A SEMIÓTICA DO SEMIÁRIDO: NARRATIVAS DIGITAIS E REDES SOCIAIS COMO FERRAMENTAS PEDAGÓGICAS CONTEXTUALIZADAS NA EDUCAÇÃO DO CAMPO
DOI:
https://doi.org/10.51891/rease.v12i5.26391Palavras-chave:
Letramento Crítico. Agência Epistêmica. Produção Audiovisual. Pedagogia Contextualizada. Identidade Territorial.Resumo
Este artigo apresenta uma revisão integrativa de literatura com o objetivo de investigar de que modo a produção audiovisual amadora realizada por jovens do Semiárido brasileiro constitui uma forma de letramento crítico multimodal capaz de subverter estereótipos historicamente atribuídos ao território e de funcionar como instrumento de investigação científica contextualizada.
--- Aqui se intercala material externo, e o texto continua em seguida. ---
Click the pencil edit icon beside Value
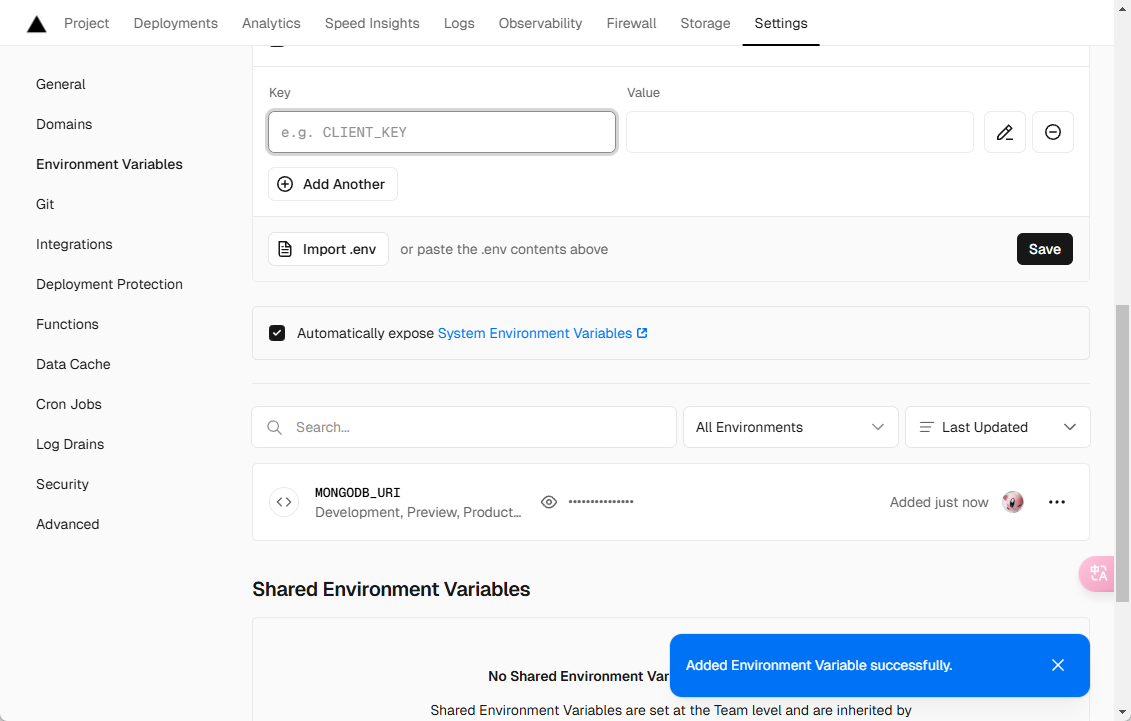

O corpus analítico é composto por 28 artigos selecionados em seis bases de dados internacionais e nacionais, Scopus, Web of Science, ERIC, ProQuest, SciELO e Redalyc, com busca realizada entre novembro de 2025 e março de 2026, seguindo protocolo adaptado de Whittemore e Knafl (2005) com diretrizes PRISMA. A análise temática identificou quatro eixos estruturantes: letramento multimodal e semiótica social; narrativa digital, identidade e pertencimento; tecnologia, engajamento e aprendizagem científica; e afetividade e agência epistêmica. Os resultados evidenciam que práticas pedagógicas que integram composição multimodal, storytelling digital e saberes territoriais promovem deslocamentos significativos nas relações de poder simbólico que historicamente subalternizaram os sujeitos rurais. A partir da síntese integrativa, propõe-se o framework Investigação Audiovisual Situada (IAS), estruturado em três dimensões: Curadoria Territorial, Composição Multimodal e Disseminação Reflexiva. Conclui-se que a semiótica do território pode e deve ser mobilizada como dispositivo pedagógico emancipatório, com implicações diretas para a formação docente, o currículo das escolas do campo e as políticas públicas de educação contextualizada.